Conventional home loans are issued by private lenders and typically require good or excellent credit and a minimum 20% down payment to get the best rates. Some lenders offer first-time home buyer loans and grants with relaxed down payment requirements as low as 3%.

For buyers with limited credit or finances, a government-backed loan is usually the better option as the minimum loan requirements are easier to satisfy.

For example, FHA loans can require 3.5% down with a minimum credit score of 580 or at least 10% down with a credit score between 500 and 579. However, upfront and annual mortgage insurance premiums can apply for the life of the loan.

Buyers in eligible rural areas with a moderate income or lower may also consider USDA loans. This program doesn't require a down payment, but you pay an upfront and annual guarantee fee for the life of the loan.

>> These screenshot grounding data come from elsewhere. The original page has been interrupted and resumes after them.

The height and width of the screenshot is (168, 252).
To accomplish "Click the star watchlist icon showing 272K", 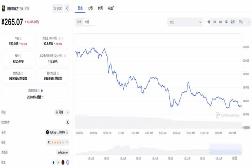I will 57,8.
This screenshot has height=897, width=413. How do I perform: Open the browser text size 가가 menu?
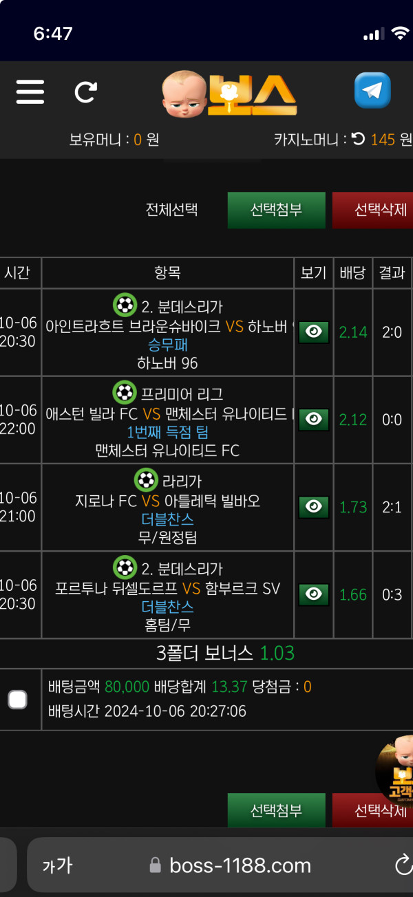pos(57,865)
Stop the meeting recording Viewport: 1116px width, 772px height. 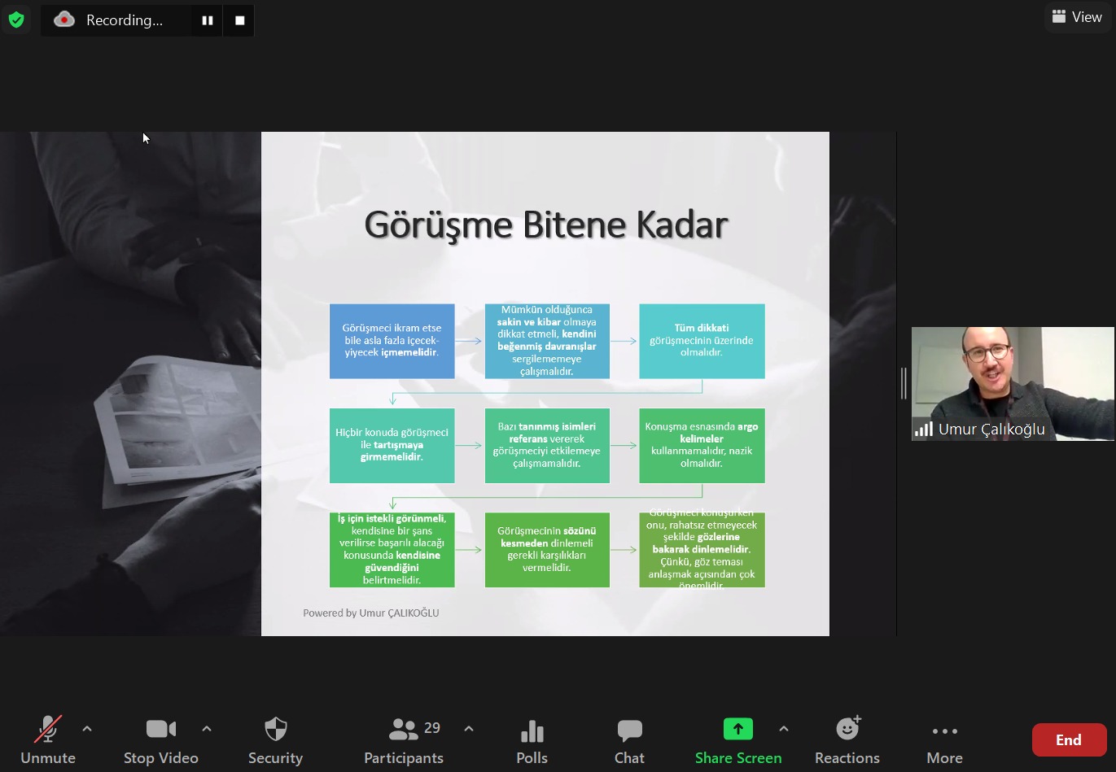pyautogui.click(x=239, y=20)
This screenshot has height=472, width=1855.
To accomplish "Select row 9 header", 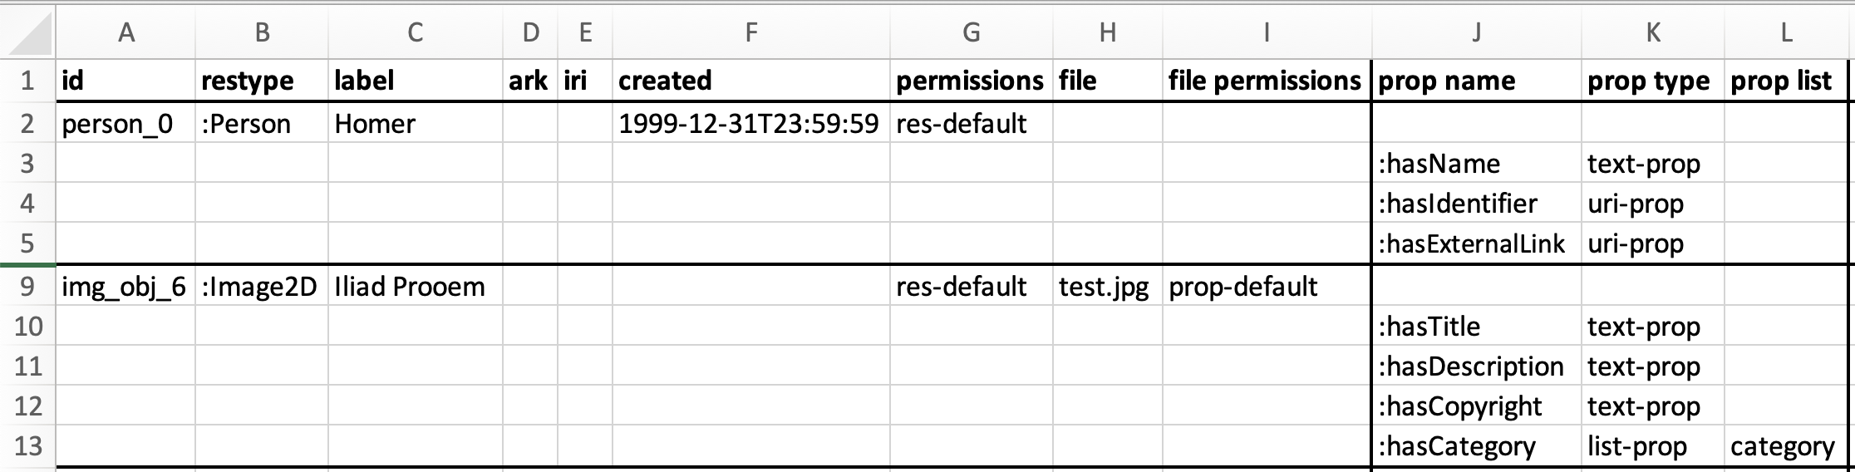I will point(27,287).
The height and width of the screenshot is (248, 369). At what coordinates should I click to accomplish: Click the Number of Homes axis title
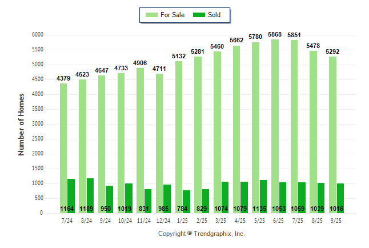click(x=21, y=124)
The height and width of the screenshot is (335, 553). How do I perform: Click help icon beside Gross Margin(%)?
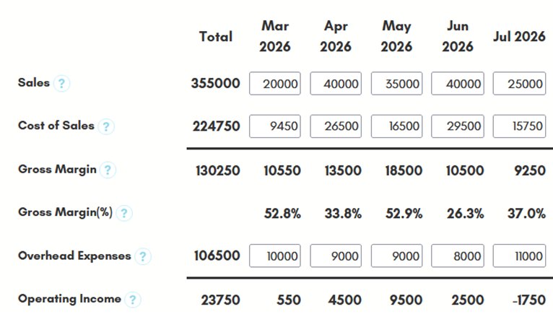click(x=124, y=213)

If you come from a qualifying military background, VA loans can be your best option. First, you don't need to make a down payment in most situations. Second, borrowers pay a one-time funding fee but don't pay an annual fee as the FHA and USDA loan programs require.

Frequently Asked Questions (FAQs)

What is a good mortgage rate?

A competitive mortgage rate currently ranges from 6% to 8% for a 30-year fixed loan. Several factors impact mortgage rates, including the repayment term, loan type and borrower’s credit score.

How can I get a lower mortgage interest rate?

Comparing lenders and loan programs is an excellent start. Borrowers should also strive for a good or excellent credit score between 670 and 850 and a debt-to-income ratio of 43% or less.

Furthermore, making a minimum down payment of 20% on conventional mortgages can help you automatically waive private mortgage insurance premiums, which increases your borrowing costs. Buying discount points or lender credits can also reduce your interest rate.

How long can you lock in a mortgage rate?

Most rate locks last 30 to 60 days and your lender may not charge a fee for this initial period. However, extending the rate lock period up to 90 or 120 days is possible, depending on your lender, but additional costs may apply.